Hello hello, hope everyone has been doing well. As promised, I have returned to provide you, my constituent base, with some well-deserved reading pleasure. While over at The Monkey Cage, John Side takes note of some recent research by Chris Karpowitz on Nixon's daily intake of media through staff-supplied summeries, which has subsequently sparked a fire under my ass to post again on my own recent research. On the agenda for today, I will be posting my (slightly overdue) abstract regarding my current work in progress, an examination of Nixon-Kissinger diplomacy, specifically, Sino-American rapprochement. Without further delay,

Topic: Confronting a potential rogue state: A historical analysis of Sino-American talks during the Nixon administration

The character of leaders is tested by their willingness to persevere in the face of uncertainty and to build for a future they can neither demonstrate nor fully discern.

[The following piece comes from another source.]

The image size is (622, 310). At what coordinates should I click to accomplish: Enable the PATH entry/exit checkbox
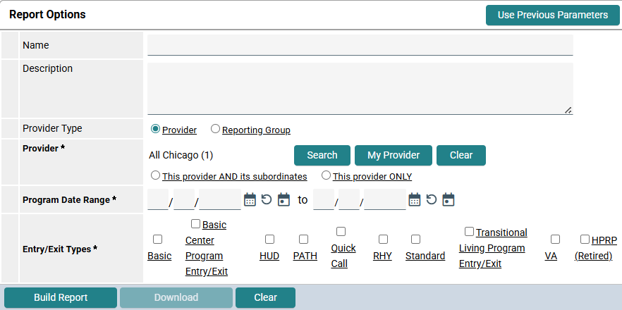tap(304, 240)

-Henry Kissinger, White House Years


In successfully initiating diplomatic talks with Mao Zedong (Mao Tse-Tung), China's leader, and Zhou Enlai (Chou Enlai)
[1], China's Prime Minister, some thirty years ago, Nixon and his National Security Advisor (NSA) Henry Kissinger, set a precedent in US diplomacy previously unheard of — namely, the rapprochement of US relations with a country, which was simultaneously viewed, both as an emerging super power as well as a potential rogue state. This epoch, while not only providing scholars with an invaluable compilation of historical records, has also shed light on the overall delicacy required for such talks to prove fruitful. Ranging from prior diplomatic blunders, to the establishment of secret back channels, and especially the famous Shanghai communiqué, Nixon and Kissinger constantly found themselves walking a diplomatic tightrope during Sino-American talks. Other factors that were of great importance were the ad hoc political ideologies of these two countries — was Nixon, an outspoken enemy of communism, to trust Mao, a known communist revolutionary? Or would the extraordinary negotiating tactics of Zhou Enlai, hardened from exposure to political infighting during the New Culture Movement, pose a challenge even to those of Kissinger? There is no doubt that such thoughts crossed the minds of both Nixon and Kissinger - both men knew that for the sake of U.S. security (and possibly even the stability of the world stage itself), they had to engage in diplomatic initiatives with a nation state that they knew little-to-nothing about. As Margaret Macmillan stated, "such questions matter in international relations, especially between two countries when each is convinced that it is the more important" (Macmillan xxi).
Today, despite the numerous efforts by transnational entities such as the United Nations, and the international community in general, to highlight a critical need for interstate diplomacy, conflict still exists. Yet this phenomenon simultaneously accentuates the delicacy involved in diplomatic talks. Underlying factors such as competing ideologies or shifts in regional balances of power, along with the expansion of terrorist regimes and rogue states, must all be equally considered. Not to mention, the special attention directed to the official dialogue utilized during diplomatic exchanges. Each of these elements are equally important, and have revitalized a crucial need to study the diplomatic accomplishments of yesterday, in the hope that drawing generalizations with the circumstances of today can benefit nations of tomorrow

[1] From Xia, xv: Chinese names and places are rendered throughout the text in the Hanyu Pinyin system of transliteration. Some names are more familiar to Western readers in their traditional Wade-Giles form. In such cases, the Wades-Giles is given in parentheses after the first use of the Pinyin, e.g., Jiang Jieshi (Chiang Kai-shek) and Zhou Enlai (Chou Enlai)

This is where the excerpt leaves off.